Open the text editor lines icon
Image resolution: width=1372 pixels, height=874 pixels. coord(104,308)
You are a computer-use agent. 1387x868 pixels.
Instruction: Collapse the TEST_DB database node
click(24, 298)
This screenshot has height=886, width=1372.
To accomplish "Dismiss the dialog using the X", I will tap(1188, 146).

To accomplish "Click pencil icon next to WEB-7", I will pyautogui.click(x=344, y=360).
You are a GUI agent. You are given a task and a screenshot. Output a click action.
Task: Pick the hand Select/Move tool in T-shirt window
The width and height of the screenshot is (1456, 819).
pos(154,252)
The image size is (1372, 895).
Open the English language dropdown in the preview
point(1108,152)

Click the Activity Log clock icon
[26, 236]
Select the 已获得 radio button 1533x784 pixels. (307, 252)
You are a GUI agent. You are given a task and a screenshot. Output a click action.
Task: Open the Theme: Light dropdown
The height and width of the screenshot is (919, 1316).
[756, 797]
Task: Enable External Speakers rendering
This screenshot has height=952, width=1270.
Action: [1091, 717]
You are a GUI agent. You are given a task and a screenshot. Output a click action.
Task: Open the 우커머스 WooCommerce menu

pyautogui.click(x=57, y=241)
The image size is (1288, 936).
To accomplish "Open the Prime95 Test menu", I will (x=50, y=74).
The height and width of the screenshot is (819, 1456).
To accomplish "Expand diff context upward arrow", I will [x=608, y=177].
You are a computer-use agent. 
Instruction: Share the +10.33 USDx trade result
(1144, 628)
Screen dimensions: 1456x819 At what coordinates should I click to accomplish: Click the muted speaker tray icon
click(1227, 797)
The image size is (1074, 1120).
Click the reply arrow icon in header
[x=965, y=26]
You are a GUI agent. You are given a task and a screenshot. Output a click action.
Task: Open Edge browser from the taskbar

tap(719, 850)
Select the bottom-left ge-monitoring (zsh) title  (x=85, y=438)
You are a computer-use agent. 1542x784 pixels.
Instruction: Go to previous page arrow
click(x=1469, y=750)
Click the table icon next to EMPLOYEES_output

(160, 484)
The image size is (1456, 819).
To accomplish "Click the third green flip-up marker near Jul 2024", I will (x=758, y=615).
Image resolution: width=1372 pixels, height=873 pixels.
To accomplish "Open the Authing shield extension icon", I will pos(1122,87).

Task goal - Please copy out each line of the listing above that contains the string "size".

Result of this exercise -
The image size is (1372, 895).
The image size is (1288, 936).
The image size is (1074, 1120).
The image size is (1456, 819).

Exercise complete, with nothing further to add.